--- Source data Enclosed Below ---
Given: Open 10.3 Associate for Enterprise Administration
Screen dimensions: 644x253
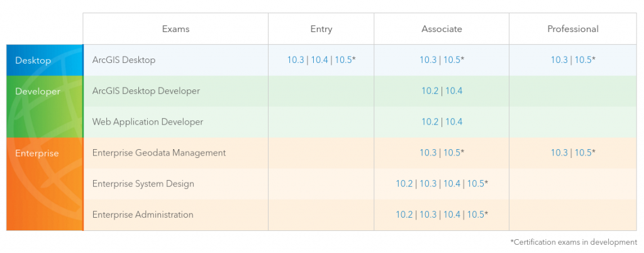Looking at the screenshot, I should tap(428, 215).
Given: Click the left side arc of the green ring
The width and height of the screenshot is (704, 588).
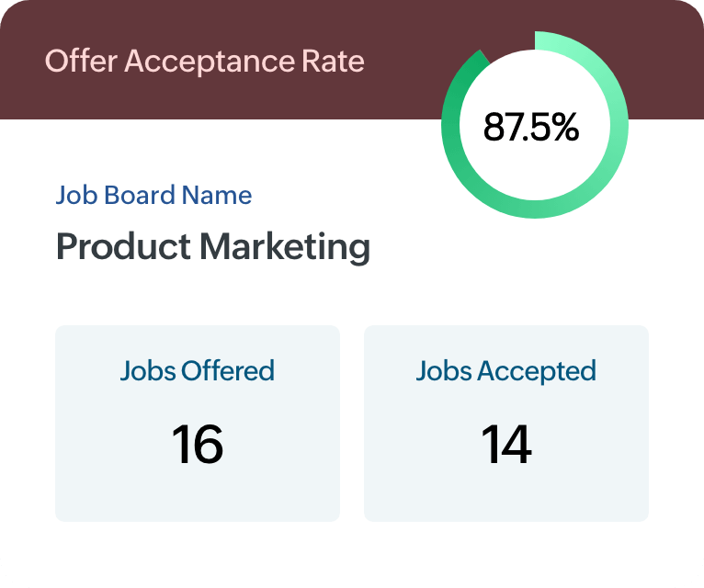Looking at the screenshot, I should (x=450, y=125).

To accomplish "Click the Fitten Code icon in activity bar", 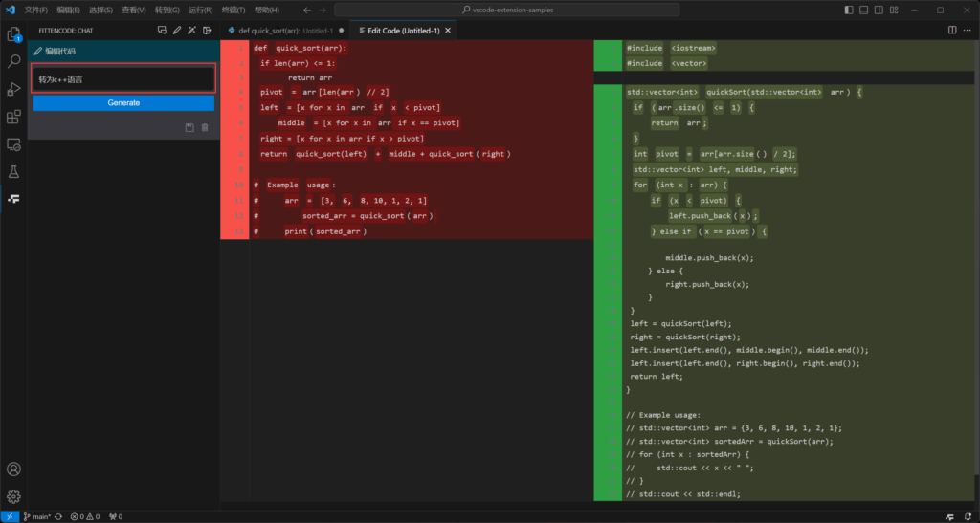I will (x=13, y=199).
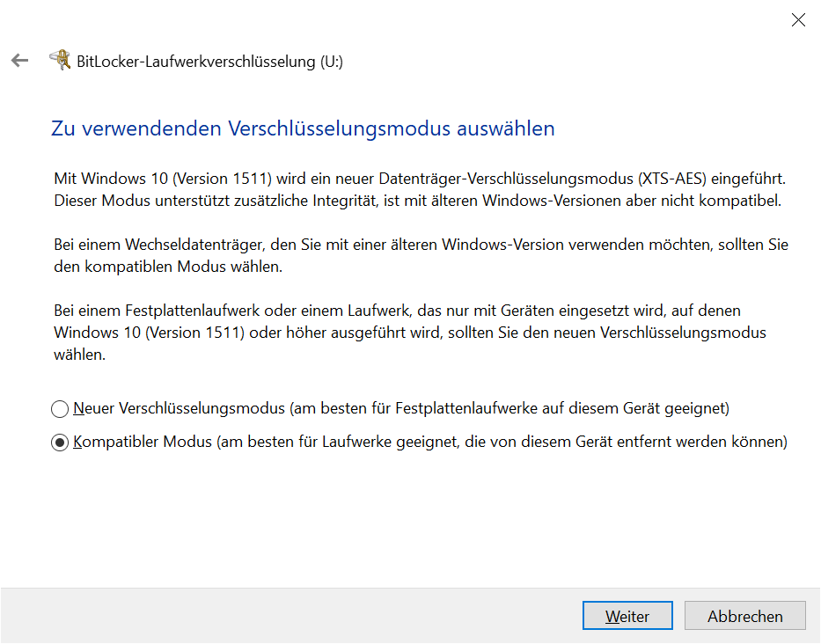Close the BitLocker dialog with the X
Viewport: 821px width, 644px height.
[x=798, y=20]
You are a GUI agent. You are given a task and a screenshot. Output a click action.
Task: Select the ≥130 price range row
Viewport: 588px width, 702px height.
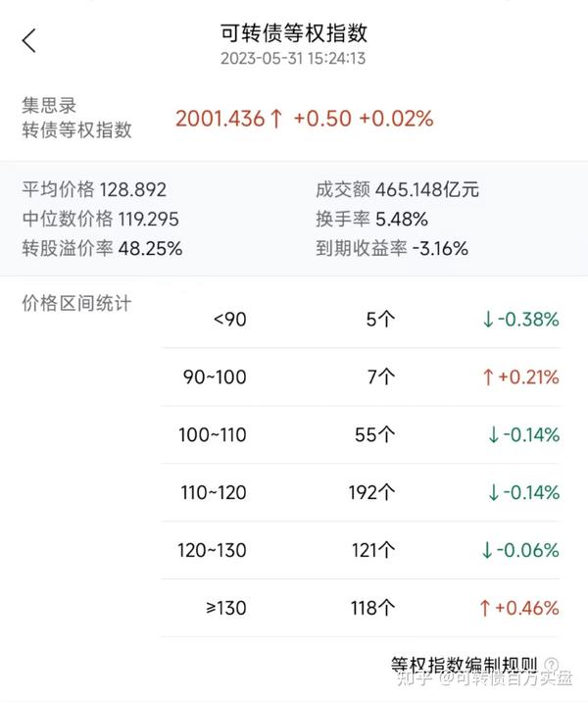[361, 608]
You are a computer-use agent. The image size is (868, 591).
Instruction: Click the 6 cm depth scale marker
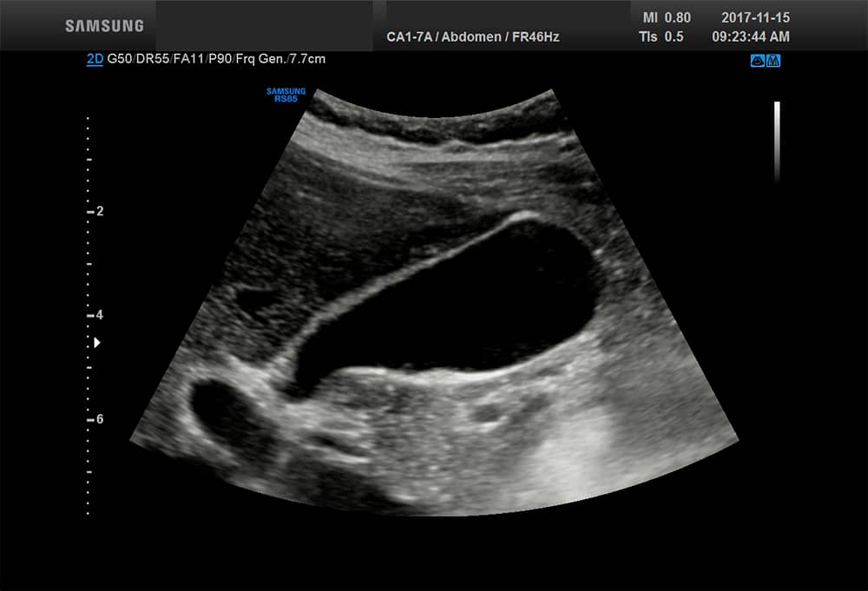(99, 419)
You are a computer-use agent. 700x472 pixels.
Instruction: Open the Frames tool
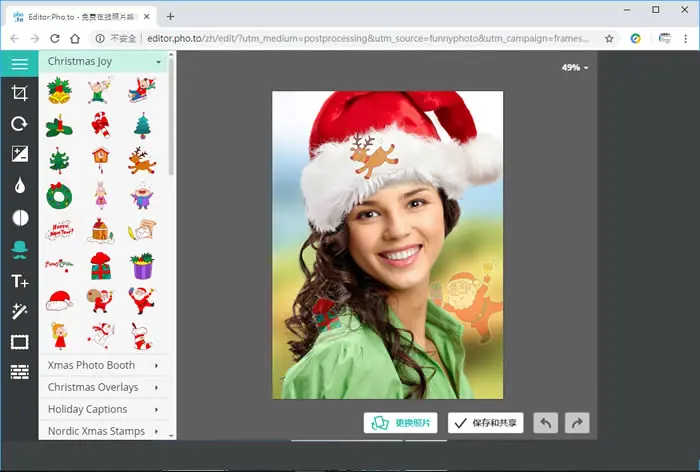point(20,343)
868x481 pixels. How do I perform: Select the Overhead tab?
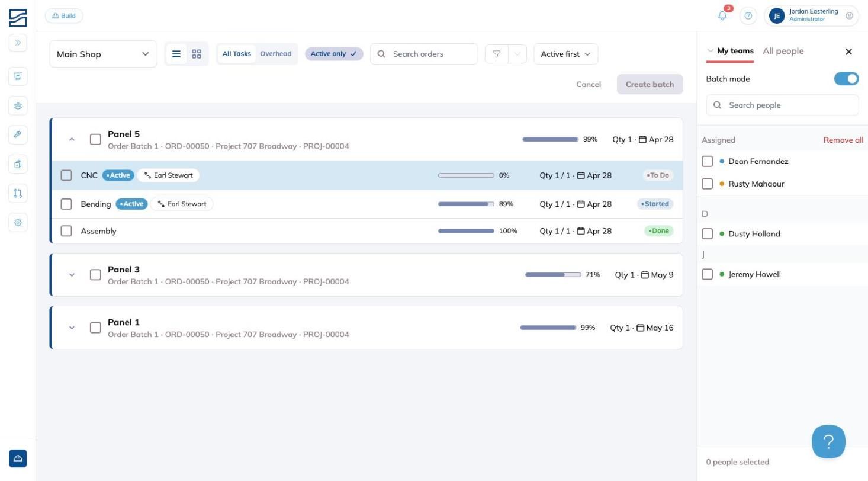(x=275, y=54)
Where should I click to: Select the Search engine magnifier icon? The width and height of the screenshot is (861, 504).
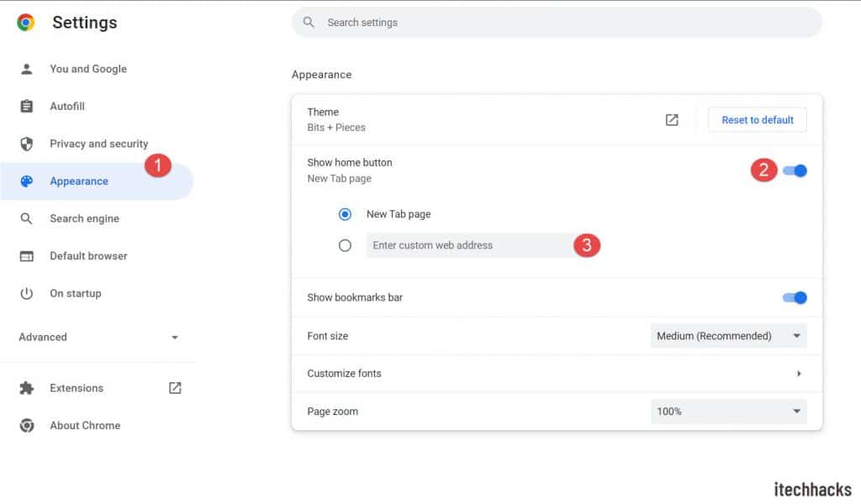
--- End of Enclosed Source data ---
Task requirements: What must be returned is only the number of lines in the records that hold the word "agent".

Expected answer: 3